= Antoine-Élisabeth-Cléophas Dareste de la Chavanne =

French historian

Antoine-Élisabeth-Cléophas Dareste de la Chavanne (28 October 1820 – 6 August 1882) was a French historian born in Paris, of an old Lyon family. He was the brother of Camille and Rodolphe Dareste de la Chavanne.

== Biography ==

Educated at the École des Chartes in Paris, he became professor in the faculty of letters at Grenoble in 1844, and in 1849 at Lyon, where he remained nearly thirty years.
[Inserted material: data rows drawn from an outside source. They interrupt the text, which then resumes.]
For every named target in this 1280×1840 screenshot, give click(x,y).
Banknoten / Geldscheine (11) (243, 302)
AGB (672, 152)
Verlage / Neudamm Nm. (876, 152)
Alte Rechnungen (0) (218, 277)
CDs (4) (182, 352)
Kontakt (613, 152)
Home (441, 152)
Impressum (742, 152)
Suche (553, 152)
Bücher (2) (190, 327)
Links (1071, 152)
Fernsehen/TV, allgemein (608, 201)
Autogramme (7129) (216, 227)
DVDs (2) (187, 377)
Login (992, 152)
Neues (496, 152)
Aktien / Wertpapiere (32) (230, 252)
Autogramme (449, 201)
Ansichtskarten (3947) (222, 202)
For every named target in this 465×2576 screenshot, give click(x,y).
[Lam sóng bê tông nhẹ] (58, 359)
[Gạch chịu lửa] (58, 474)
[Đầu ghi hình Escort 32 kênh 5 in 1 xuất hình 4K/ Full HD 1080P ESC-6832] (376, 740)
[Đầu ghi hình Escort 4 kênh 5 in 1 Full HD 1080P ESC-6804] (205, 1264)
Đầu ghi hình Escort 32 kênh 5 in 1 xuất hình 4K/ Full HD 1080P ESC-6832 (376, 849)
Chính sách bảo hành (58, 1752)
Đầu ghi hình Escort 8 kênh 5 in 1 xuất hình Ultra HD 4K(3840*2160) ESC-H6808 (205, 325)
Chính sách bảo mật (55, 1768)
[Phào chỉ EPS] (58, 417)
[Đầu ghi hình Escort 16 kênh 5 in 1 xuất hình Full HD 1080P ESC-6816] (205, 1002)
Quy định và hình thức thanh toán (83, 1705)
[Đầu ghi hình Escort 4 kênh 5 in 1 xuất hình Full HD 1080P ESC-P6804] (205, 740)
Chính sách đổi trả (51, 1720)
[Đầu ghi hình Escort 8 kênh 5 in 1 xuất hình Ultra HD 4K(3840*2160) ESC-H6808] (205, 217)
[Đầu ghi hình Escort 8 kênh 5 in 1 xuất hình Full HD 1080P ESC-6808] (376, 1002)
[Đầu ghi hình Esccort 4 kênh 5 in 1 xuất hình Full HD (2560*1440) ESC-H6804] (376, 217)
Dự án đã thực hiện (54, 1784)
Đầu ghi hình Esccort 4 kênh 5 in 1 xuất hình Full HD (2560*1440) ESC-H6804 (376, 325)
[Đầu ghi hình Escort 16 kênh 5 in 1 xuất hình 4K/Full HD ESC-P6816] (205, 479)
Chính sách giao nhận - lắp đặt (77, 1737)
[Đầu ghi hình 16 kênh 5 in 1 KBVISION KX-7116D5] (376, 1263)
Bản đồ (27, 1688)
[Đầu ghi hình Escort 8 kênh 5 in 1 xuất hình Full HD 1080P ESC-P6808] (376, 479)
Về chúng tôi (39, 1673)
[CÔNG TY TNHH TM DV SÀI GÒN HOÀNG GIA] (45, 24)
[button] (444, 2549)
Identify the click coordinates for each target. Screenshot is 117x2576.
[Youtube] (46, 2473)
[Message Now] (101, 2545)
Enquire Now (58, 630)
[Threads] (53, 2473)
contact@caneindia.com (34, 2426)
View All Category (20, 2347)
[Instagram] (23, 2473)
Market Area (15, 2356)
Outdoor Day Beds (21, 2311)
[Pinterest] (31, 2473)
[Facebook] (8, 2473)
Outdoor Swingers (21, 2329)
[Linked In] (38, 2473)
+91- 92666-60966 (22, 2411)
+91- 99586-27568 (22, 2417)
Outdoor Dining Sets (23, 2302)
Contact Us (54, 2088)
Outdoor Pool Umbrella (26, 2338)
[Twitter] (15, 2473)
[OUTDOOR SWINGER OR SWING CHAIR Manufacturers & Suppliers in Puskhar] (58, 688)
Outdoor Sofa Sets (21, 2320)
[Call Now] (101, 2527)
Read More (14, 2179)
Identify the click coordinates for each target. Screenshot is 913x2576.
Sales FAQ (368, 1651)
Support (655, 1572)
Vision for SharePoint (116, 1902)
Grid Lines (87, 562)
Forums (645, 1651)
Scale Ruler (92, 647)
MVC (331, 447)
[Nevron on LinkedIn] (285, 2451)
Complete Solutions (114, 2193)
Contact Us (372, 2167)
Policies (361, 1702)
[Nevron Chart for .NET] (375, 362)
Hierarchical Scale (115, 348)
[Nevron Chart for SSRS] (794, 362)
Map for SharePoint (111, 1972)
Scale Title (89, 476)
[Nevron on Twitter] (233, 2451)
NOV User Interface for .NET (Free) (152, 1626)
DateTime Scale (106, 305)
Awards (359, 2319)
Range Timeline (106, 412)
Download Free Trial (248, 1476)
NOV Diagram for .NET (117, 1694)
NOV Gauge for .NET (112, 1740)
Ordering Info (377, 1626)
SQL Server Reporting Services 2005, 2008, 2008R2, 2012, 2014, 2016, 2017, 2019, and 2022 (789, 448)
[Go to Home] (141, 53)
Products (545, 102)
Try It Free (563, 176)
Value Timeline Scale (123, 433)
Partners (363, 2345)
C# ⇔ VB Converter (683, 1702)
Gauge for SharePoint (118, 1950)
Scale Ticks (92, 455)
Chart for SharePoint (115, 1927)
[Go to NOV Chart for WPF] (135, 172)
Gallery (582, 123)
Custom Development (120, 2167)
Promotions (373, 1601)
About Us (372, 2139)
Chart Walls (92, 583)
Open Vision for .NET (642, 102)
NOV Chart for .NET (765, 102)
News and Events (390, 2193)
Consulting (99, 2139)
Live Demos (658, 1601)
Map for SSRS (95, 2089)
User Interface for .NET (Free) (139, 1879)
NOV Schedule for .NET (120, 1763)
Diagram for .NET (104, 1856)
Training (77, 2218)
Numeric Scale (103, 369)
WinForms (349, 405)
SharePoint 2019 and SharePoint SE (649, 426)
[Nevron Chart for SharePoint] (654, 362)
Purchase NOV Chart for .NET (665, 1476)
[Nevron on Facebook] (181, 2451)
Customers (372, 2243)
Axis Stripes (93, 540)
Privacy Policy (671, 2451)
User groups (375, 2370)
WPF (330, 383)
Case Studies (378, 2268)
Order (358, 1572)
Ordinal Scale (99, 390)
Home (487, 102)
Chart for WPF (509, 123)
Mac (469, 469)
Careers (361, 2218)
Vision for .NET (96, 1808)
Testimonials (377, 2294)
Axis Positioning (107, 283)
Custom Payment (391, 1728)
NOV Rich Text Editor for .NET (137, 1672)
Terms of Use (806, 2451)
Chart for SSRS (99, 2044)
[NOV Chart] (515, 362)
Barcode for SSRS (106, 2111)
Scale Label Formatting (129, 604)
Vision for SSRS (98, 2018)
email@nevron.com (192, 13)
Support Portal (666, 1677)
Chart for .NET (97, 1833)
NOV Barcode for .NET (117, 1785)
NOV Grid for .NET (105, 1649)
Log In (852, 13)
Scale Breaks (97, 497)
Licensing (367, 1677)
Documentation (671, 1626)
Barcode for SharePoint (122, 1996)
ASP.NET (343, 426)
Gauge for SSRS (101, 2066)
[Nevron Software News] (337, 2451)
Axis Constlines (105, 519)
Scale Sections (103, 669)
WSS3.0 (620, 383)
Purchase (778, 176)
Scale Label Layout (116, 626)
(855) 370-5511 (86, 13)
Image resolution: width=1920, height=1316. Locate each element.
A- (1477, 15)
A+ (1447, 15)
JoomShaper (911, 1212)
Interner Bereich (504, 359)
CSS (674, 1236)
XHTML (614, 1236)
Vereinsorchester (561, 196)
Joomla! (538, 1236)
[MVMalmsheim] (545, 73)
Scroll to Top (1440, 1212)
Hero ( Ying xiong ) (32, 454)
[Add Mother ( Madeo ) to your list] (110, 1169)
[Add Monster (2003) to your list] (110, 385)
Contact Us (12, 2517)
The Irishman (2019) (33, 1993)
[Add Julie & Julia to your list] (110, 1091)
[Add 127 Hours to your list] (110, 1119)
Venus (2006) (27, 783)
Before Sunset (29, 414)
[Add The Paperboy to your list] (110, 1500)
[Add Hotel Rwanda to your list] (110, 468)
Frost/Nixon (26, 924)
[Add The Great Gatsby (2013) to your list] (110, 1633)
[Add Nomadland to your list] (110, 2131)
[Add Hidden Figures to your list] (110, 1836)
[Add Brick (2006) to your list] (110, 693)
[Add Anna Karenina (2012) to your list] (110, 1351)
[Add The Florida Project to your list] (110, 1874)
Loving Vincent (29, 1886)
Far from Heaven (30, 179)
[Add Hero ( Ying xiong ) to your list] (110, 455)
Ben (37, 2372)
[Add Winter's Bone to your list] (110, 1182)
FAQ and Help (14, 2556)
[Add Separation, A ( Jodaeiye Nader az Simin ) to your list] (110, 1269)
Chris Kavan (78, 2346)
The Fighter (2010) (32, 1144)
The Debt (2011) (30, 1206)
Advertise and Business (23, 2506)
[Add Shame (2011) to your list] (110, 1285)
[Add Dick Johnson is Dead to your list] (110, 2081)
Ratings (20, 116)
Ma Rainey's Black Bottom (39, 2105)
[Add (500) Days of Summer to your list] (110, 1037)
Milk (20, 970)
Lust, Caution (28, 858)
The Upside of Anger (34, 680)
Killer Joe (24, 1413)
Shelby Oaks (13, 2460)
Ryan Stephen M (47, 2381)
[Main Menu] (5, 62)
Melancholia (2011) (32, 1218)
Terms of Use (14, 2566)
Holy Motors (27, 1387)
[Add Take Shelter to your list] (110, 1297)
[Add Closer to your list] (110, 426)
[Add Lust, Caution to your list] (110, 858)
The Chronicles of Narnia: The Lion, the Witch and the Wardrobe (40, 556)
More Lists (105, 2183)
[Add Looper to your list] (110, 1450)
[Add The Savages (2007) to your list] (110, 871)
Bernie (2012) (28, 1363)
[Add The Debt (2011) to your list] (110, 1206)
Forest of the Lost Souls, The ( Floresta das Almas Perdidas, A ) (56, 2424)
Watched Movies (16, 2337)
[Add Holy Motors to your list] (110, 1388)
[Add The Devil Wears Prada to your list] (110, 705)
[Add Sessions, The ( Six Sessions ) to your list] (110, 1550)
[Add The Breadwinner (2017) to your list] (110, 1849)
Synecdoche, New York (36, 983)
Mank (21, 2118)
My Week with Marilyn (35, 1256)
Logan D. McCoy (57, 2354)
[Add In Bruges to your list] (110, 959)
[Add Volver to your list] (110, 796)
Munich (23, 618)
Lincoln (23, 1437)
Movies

He died at Lucenay-lès-Aix (Nièvre département).

== Works ==

His works comprise:

- Histoire de l'administration en France depuis Philippe-Auguste (2 vols., 1848)
- Histoire des classes agricoles en France depuis Saint Louis jusqu'à Louis XVI (2 vols., 1853 and 1858), now quite obsolete
- Histoire de France (8 vols., 1865–1873)
- Histoire de la Restauration (2 vols., 1879), a good summary of the work of Louis, baron de Viel-Castel
- Histoire du Gouvernement de Juillet, a dry enumeration of dates and facts

Before the publication of Lavisse's great work, Dareste's general history of France was the best of its kind; it surpassed in accuracy the work of Henri Martin, especially in the ancient periods, just as Martin's in its turn was an improvement upon that of Sismondi.